Dipeptidyl peptidase-4 (DPP-4) inhibition with linagliptin reduces western diet-induced myocardial TRAF3IP2 expression, inflammation and fibrosis in female mice

Abstract

Background: Diastolic dysfunction (DD), a hallmark of obesity and primary defect in heart failure with preserved ejection fraction, is a predictor of future cardiovascular events. We previously reported that linagliptin, a dipeptidyl peptidase-4 inhibitor, improved DD in Zucker Obese rats, a genetic model of obesity and hypertension. Here we investigated the cardioprotective effects of linagliptin on development of DD in western diet (WD)-fed mice, a clinically relevant model of overnutrition and activation of the renin-angiotensin-aldosterone system.

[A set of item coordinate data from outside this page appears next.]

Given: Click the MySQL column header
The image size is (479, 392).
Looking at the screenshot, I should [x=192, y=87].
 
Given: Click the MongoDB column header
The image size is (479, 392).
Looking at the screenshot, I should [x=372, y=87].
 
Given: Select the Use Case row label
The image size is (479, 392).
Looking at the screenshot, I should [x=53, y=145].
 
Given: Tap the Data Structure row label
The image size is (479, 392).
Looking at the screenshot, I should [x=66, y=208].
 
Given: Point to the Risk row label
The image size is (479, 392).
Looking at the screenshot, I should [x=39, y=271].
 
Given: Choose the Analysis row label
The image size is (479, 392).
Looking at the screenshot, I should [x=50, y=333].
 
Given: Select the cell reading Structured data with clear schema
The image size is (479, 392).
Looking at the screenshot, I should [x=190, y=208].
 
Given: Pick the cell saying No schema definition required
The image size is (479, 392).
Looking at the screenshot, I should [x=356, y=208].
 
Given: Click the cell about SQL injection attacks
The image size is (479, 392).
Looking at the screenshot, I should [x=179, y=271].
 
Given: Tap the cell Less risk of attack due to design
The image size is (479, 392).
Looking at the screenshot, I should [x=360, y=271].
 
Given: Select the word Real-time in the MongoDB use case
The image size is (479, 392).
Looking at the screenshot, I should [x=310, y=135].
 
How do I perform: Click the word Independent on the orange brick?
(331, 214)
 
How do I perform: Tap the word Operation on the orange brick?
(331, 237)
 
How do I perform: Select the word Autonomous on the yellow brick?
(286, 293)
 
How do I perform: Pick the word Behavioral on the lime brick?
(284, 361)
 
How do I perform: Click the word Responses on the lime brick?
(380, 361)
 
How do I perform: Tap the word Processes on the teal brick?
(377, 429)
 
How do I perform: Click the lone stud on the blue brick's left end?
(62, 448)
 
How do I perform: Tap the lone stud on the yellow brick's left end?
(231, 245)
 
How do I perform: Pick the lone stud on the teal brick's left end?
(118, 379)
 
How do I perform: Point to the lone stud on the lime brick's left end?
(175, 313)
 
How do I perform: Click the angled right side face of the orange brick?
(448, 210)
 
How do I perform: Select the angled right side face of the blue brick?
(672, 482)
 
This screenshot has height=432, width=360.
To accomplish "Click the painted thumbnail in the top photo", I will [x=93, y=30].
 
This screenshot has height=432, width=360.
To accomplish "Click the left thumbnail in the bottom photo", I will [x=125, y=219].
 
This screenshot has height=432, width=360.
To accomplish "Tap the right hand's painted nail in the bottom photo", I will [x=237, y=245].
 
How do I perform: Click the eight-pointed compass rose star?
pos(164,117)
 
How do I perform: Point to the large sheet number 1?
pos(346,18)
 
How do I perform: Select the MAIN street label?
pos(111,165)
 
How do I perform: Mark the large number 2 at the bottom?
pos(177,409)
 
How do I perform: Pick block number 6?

Methods: Female C56Bl/6 J mice were fed an obesogenic WD high in fat and simple sugars, and supplemented or not with linagliptin for 16 weeks.

Results: WD induced oxidative stress, inflammation, upregulation of Angiotensin II type 1 receptor and mineralocorticoid receptor (MR) expression, interstitial fibrosis, ultrastructural abnormalities and DD. Linagliptin inhibited cardiac DPP-4 activity and prevented molecular impairments and associated functional and structural abnormalities. Further, WD upregulated the expression of TRAF3IP2, a cytoplasmic adapter molecule and a regulator of multiple inflammatory mediators. Linagliptin inhibited its expression, activation of its downstream signaling intermediates NF-κB, AP-1 and p38-MAPK, and induction of multiple inflammatory mediators and growth factors that are known to contribute to development and progression of hypertrophy, fibrosis and contractile dysfunction. Linagliptin also inhibited WD-induced collagens I and III expression. Supporting these in vivo observations, linagliptin inhibited aldosterone-mediated MR-dependent oxidative stress, upregulation of TRAF3IP2, proinflammatory cytokine, and growth factor expression, and collagen induction in cultured primary cardiac fibroblasts. More importantly, linagliptin inhibited aldosterone-induced fibroblast activation and migration.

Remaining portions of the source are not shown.